Let’s try a clustering method
Since we can visually see where is the day and night time, we should try clustering method.
K-MEANS + Hierarchical clustering
Here we test a package well-known to perform clustering
FactoMineR
. The idea behind its main method is to performed
a hierarchical clustering where the initial centroids are positioned
based on a pre-performed k-means using the first component of a PCA. For
more information feel free to have a look at their website.
# remove nan value
df_clust <- dataPlot[!is.na(lightatsurf), .(hour, day_departure, lightatsurf)]
# HCPC with onlys 2 groups
res_hcpc <- FactoMineR::HCPC(df_clust, nb.clust = 2, graph = FALSE)
# display the result
ggplot() +
geom_tile(
data = dataPlot[!is.na(lightatsurf), ] %>%
.[, cluster := res_hcpc$data.clust$clust],
aes(x = day_departure, y = hour, fill = factor(cluster))
) +
theme_jjo() +
facet_grid(.id ~ .) +
labs(
x = "# of days since departure",
y = "Hour",
fill = "cluster",
col = "Sunrise"
) +
theme(legend.position = c("bottom"))
Well, clearly this algorithm is not suited to deal with this kind of patterns!
DBSCAN
DBSCAN seems to be an elegant algorithm to deal with outliers and non-convex cluster. The only issue is that we have to choose the right value for its two parameters:
- Reachability distance
- Reachability minimum number of points
Which might be tricky!
# determine the right values by testing several of them...

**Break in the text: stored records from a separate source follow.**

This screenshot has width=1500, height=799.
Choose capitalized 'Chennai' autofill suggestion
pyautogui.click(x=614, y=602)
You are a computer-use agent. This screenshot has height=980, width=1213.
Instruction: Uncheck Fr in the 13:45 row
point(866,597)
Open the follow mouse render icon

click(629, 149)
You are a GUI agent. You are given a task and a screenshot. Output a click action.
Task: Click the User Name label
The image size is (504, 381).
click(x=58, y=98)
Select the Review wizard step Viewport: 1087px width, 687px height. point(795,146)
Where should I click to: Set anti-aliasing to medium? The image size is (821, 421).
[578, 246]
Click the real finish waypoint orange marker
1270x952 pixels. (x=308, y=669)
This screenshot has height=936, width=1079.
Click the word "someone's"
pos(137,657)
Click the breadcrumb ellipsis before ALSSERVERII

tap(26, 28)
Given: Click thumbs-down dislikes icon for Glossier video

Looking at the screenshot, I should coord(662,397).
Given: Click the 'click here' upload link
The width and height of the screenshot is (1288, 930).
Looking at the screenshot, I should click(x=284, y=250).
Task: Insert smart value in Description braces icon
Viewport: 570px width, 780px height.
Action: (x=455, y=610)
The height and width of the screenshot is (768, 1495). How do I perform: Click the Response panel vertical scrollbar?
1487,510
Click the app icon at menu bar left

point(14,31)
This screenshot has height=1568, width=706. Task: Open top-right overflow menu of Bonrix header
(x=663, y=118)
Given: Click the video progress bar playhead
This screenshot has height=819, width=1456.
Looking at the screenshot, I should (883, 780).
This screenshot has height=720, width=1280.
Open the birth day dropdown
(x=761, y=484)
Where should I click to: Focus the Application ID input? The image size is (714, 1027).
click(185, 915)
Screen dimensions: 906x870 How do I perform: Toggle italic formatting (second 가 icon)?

res_dbscan <- dbscan(df_clust,
eps = 21,
MinPts = nrow(dataPlot) * 0.01,
method = "raw"
)
# display the result
ggplot() +
geom_tile(
data = dataPlot[!is.na(lightatsurf), ][, cluster := res_dbscan$cluster],
aes(x = day_departure, y = hour, fill = factor(cluster))
) +
theme_jjo() +
facet_grid(.id ~ .) +
labs(
x = "# of days since departure",
y = "Hour",
fill = "cluster",
col = "Sunrise"
) +
theme(legend.position = c("bottom"))
Well that’s quite nice :) There are still few outliers (especially
for individual ind_2018074
) identify as cluster 1 whereas
we would like to see them in cluster 2.
Conclusion
For now we will used the result from the DBSCAN
algorithm, since results seem to be better!
# referential creation
ref_phase_day <- dataPlot[!is.na(lightatsurf), ] %>%
.[, cluster := res_dbscan$cluster] %>%
.[, cluster := fifelse(cluster == 1, "night", "day")] %>%
.[]
# reshape
ref_phase_day <- melt(ref_phase_day,
id.vars = c(".id", "date", "hour"),
measure.vars = "cluster",
value.name = "phase"
)
# set date format
ref_phase_day[, `:=`(
date = date + hours(hour),
hour = NULL,
variable = NULL
)]
# rolling join
data_2018 <- ref_phase_day[data_2018, roll = T, on = .(.id, date)]
WIP
We could also try to define two other phases of the day:
- sunset: plus or minus 30 min from the transition night to day
- sunrise: plus or minus 30 min from the transition day to night
# identification of transition
ref_phase_day[, transition := c(1, abs(diff(as.numeric(as.factor(phase)))))]
# keep only the first date and the last date (i.e transition) by date and individual
ref_phase_day <- ref_phase_day[transition == 1, .SD[c(1, .N)], by = .(.id, date)]
# convert date to take into account hour
ref_phase_day[, date := date + hours(hour)]
# add sunset
test <- rbind(
ref_phase_day[, .SD, .SDcols = -c("transition")] %>%
.[, date := date + minutes(30)],
ref_phase_day[, .SD, .SDcols = -c("transition")] %>%
.[phase == "night", ] %>%
.[, `:=`(
date = date - minutes(30),
phase = "sunset"
)],
ref_phase_day[, .SD, .SDcols = -c("transition")] %>%
.[phase == "day", ] %>%
.[, `:=`(
date = date - minutes(30),
phase = "sunrise"
)]
)
Problem, when there are no day times found during several days, there all marked as night!